U.S. officials engaged in trade negotiations with Japan said Thursday that country has not done enough to address the underlying causes of the persistent U.S.-Japan trade imbalance. At the conclusion of the first of two days of talks, U.S. delegates complained that Japan's plans to help ease its $49-billion trade surplus with the United States "hadn't gone as far as we hoped."
In particular, Japan is moving too slowly in changing its high savings and investment rates, land policies, exclusionary business practices, inefficient retail distribution networks and pricing mechanisms, U.S. officials said.
"It is very important to note that some progress has been made. But frankly, much more needs to be done," said a member of the U.S. delegation, who briefed reporters on condition he not be identified by name.

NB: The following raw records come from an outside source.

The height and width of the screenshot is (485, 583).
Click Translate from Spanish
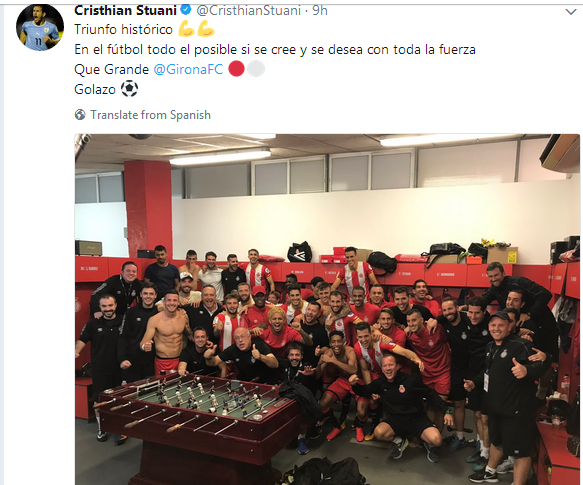point(151,115)
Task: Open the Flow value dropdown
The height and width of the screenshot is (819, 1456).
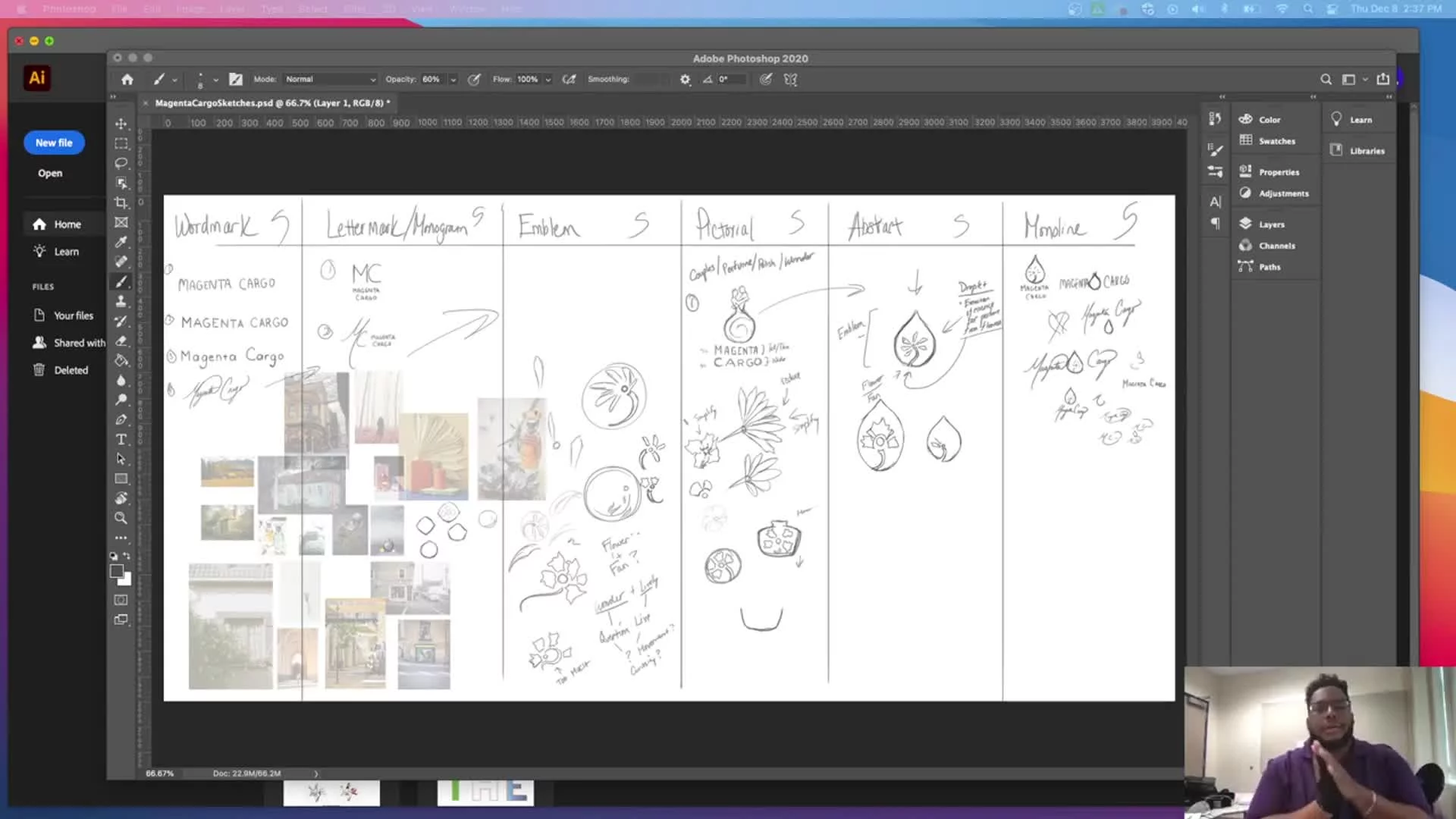Action: (548, 80)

On Friday, it is the United States' turn to explain what it is doing to change American practices that contribute to the imbalance. U.S. officials said they would outline Washington's plans to increase the low U.S. savings and investment rates and to bolster the competitiveness of American firms.
The talks, called the Structural Impediments Initiative, were launched last May after years of exchange rate adjustments and other steps failed to significantly reduce the imbalance.

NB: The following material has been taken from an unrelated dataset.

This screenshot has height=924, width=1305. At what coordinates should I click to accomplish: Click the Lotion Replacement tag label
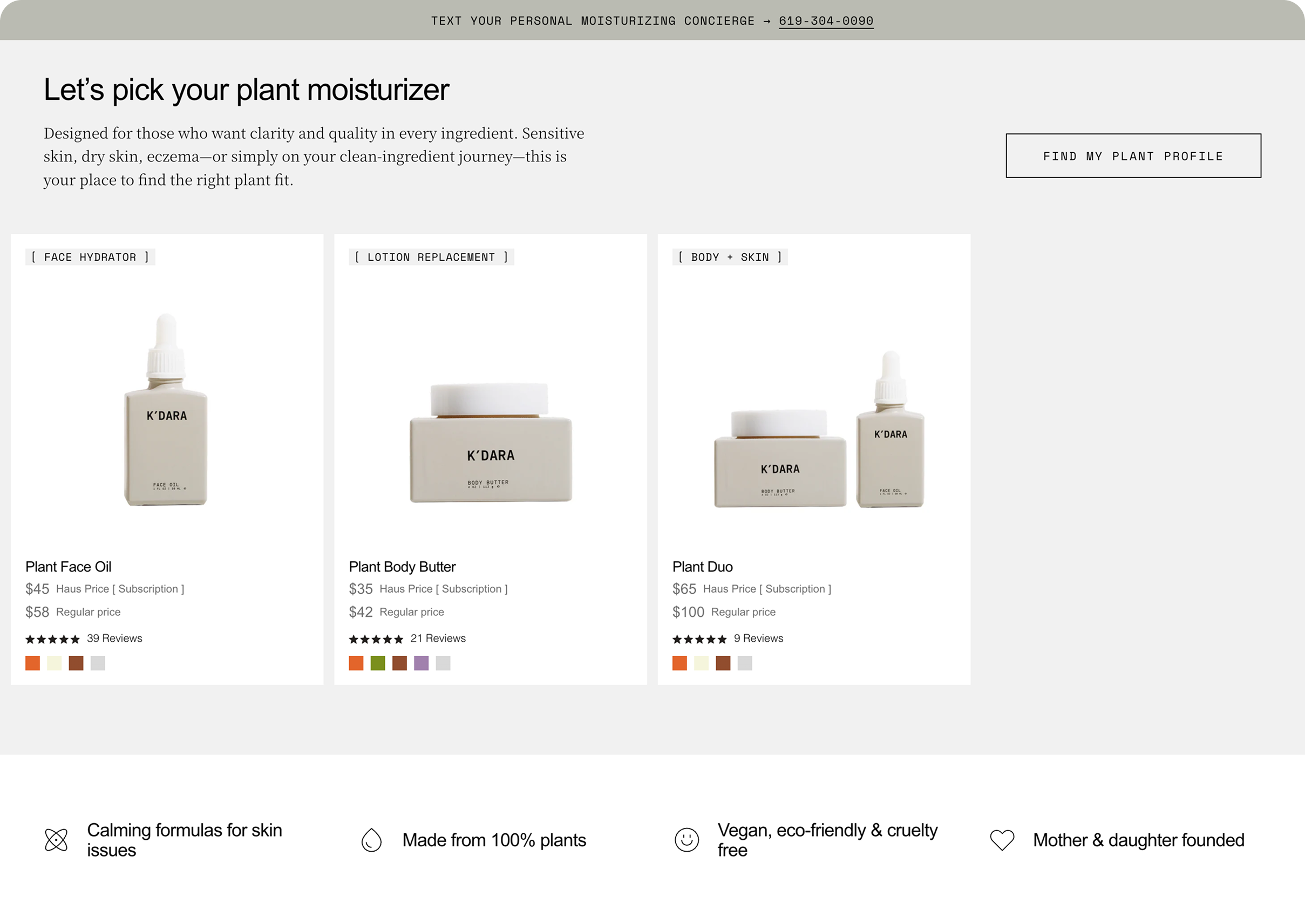click(431, 257)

This round of talks, originally set for early January, was postponed at Japan's request until after national parliamentary elections Sunday that kept the Liberal Democratic Party in power.
After the delay, U.S. officials said, they expected Japanese leaders to produce plans for both long-term measures and immediate actions to tackle structural trade problems.
U.S. trade negotiators are under heavy pressure to demonstrate progress in the talks to stave off protectionist trade legislation in Congress.
U.S. officials say Japan's high savings and investment rates, its land policies, exclusionary business practices, inefficient retail distribution networks and pricing mechanisms all indirectly restrain trade.